Filtering of Data in Insights Parsers and Rules

In this tutorial we will investigate filters in insights-core, what they are, how they affect your components and how you can use them in your code. Documentation on filters can be found in the insights-core documentation.

The primary purposes of filters are:

  1. to prevent the collection of sensitive information while enabling the collection of necessary information for analysis, and;

  2. to reduce the amount of information collected.

Filters are typically added in rule modules since the purpose of a rule is to analyze particular information and identify a problem, potential problem or fact about the system. A filter may also be added in a parse modules if it is required to enable parsing of the data. We will discuss this further when we look at the example. Filters added by rules and parsers are applied when the data is collected from a system. They are combined so that if they are added from multiple rules and parsers, each rule will receive all information that was collected by all filters for a given source. An example will help demonstrate this.

Suppose you write some rules that needs information from /var/log/messages.
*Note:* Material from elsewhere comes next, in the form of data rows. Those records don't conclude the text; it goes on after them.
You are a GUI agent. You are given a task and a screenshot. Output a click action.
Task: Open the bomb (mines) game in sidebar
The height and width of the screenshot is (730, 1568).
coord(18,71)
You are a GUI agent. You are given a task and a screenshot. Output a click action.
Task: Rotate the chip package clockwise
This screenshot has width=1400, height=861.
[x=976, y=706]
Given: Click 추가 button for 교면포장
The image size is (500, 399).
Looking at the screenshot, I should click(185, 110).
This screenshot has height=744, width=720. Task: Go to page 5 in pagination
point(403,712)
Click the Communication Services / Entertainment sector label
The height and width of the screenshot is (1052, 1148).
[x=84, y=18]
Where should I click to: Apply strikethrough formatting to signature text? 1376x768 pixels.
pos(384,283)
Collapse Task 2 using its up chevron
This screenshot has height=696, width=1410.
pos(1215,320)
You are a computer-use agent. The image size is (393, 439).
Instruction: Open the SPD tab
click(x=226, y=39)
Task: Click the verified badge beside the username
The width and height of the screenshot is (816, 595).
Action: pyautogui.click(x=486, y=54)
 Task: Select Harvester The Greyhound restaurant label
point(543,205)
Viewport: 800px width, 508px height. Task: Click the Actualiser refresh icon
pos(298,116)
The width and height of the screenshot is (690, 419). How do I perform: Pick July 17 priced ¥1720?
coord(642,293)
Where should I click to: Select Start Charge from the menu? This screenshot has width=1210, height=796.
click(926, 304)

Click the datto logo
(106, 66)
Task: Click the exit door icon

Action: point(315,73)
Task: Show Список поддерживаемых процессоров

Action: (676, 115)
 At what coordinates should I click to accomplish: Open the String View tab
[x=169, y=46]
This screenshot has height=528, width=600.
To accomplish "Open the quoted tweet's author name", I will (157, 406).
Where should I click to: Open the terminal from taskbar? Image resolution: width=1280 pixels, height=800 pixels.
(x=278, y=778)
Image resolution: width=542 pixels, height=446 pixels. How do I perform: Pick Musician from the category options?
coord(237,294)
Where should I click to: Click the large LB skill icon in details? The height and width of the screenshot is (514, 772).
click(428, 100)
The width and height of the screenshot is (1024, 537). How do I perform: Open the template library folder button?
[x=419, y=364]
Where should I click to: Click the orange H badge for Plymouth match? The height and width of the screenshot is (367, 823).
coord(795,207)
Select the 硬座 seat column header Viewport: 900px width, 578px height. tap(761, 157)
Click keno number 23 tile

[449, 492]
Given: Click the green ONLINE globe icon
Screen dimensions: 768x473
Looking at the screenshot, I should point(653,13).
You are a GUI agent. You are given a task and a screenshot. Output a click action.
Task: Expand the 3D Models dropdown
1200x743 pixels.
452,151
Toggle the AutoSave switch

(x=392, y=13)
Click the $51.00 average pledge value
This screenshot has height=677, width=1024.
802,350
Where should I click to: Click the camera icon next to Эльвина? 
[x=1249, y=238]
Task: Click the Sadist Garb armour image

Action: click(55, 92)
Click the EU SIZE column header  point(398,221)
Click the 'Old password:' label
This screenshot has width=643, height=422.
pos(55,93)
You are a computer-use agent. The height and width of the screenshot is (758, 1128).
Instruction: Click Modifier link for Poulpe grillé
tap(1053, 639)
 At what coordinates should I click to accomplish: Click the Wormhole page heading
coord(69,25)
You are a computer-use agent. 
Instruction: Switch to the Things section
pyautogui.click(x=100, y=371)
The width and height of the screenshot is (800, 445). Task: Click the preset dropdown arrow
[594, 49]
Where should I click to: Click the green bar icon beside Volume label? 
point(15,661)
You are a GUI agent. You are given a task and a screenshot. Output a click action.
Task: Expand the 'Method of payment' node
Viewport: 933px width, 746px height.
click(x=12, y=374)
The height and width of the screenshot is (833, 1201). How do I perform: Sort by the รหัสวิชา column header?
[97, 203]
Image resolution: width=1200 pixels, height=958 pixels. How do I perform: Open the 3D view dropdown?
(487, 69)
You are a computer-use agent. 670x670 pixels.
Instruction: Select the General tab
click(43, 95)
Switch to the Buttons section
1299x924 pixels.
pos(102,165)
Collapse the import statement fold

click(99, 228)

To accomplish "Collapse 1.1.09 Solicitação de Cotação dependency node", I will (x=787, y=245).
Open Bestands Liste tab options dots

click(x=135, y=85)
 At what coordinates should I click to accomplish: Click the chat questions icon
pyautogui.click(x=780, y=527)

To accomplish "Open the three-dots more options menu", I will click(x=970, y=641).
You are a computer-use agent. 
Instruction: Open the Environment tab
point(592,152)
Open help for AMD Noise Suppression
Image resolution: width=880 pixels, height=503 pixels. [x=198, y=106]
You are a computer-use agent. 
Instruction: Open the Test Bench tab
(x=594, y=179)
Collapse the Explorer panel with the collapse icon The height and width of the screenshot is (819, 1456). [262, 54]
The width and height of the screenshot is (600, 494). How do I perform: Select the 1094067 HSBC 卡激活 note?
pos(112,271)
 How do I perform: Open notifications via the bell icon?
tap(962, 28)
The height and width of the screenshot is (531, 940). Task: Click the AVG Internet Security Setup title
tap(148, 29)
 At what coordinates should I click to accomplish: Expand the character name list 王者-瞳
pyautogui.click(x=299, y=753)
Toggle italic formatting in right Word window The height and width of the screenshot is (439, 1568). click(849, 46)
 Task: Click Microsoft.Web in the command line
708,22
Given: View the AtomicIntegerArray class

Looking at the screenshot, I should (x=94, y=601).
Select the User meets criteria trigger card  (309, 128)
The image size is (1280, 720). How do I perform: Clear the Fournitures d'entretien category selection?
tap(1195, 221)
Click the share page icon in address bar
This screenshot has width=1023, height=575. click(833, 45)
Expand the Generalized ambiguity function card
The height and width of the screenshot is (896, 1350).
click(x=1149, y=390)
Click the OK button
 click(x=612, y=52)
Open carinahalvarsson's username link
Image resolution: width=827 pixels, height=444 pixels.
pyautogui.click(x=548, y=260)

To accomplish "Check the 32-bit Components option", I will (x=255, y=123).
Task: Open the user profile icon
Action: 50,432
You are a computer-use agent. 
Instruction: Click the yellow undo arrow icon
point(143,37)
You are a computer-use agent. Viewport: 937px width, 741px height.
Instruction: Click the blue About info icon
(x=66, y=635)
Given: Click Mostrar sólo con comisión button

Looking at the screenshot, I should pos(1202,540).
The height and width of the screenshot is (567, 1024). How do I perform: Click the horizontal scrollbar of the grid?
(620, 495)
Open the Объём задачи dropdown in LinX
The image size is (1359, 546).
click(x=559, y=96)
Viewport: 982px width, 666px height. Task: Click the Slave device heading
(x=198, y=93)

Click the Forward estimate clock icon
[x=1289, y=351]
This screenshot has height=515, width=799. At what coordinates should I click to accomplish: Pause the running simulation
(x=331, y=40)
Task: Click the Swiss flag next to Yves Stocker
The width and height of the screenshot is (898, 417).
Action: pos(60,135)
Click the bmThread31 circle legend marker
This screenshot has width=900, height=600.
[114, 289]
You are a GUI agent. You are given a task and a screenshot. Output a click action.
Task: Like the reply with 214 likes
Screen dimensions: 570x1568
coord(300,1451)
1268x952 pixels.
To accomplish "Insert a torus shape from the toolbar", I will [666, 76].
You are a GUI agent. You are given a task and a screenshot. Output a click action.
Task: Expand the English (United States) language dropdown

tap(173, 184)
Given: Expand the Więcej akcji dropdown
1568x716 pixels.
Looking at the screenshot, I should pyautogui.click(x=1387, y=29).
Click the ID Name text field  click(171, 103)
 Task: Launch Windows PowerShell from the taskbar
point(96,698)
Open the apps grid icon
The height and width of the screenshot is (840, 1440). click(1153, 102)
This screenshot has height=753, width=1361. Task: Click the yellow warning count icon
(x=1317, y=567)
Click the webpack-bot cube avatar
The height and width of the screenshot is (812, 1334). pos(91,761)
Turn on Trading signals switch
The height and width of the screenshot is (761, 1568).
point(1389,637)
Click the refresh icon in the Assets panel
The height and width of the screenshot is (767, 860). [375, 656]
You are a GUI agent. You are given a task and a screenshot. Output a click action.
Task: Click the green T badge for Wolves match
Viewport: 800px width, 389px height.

This file could be very large and contain potentially sensitive information, so it is not desirable to collect the entire file. Let’s say rule_a needs messages that indicate my_special_process has failed to start. And another rule, rule_b needs messages that indicate that my_other_process had the errors MY_OTHER_PROCESS: process locked or MY_OTHER_PROCESS: memory exceeded. Then the two rules could add the following filters to ensure that just the information they need is collected:

rule_a:

add_filter(Specs.messages, 'my_special_process')

rule_b:

add_filter(Specs.messages, ['MY_OTHER_PROCESS: process locked',
                            'MY_OTHER_PROCESS: memory exceeded'])

The effect of this would be that when /var/log/messages is collected, the filters would be applied and only the lines containing the strings 'my_special_process', 'MY_OTHER_PROCESS: process locked', or 'MY_OTHER_PROCESS: memory exceeded' would be collected. This significantly reduces the size of the data and the chance that sensitive information in /var/log/messages might be collected.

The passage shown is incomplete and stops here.